Solve Integration: $\int\frac{x}{x^4+x^2+1}dx$

[semc]

\int\frac{x}{x^4+x^2+1}dx

Okay the question ask to integrate the above expression so the first thing i did was to equate u=x² so u'=2x and got this \frac{1}{2}\int\frac{1}{u^2+u+1}du. I then proceed to use integration by parts which i find that this method is too long and messy so i was wondering is there a better to do this

 

[dharavsolanki]

Perfectly well done. But now, convert the ^2 + u + 1 into a friendlier term -->

(u + 0.5)^2 + 0.75

Now, integrate this, it's a direct formula based problem --> will go into tan inverse.

 

[semc]

Damn why didn't i thought of that haha i get it now thanks mate~

 

[dharavsolanki]

If you are solving integrals for the first time, it's really okay.

Try solving the problem with x² in the numerator instead of x.
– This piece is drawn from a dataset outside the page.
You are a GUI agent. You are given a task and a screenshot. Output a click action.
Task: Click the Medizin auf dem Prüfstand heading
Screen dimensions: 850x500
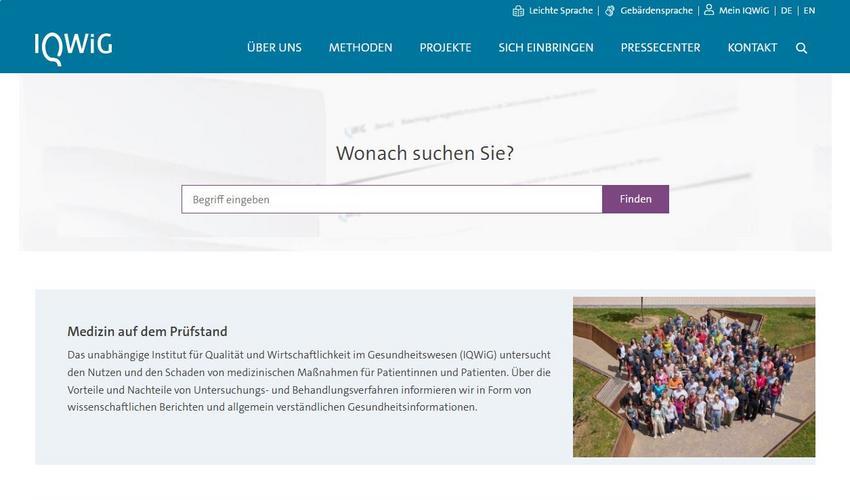coord(147,331)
This one is not a simple one, and has a whole lot of pages in the miscellaneous section devoted to it.

 

[semc]

I just notice something, if we are using the anti derivative, shouldn't the denominator be 1+x²? In this case its 0.75 so how do we do it?

 

[dharavsolanki]

Bracket out the 0.75^2 from the denominator and take it outside the integral. Now you have something sqared plus 1 in the denominator. Now, sbstitte that something = v and integrate. Then resubstitute everything, back again.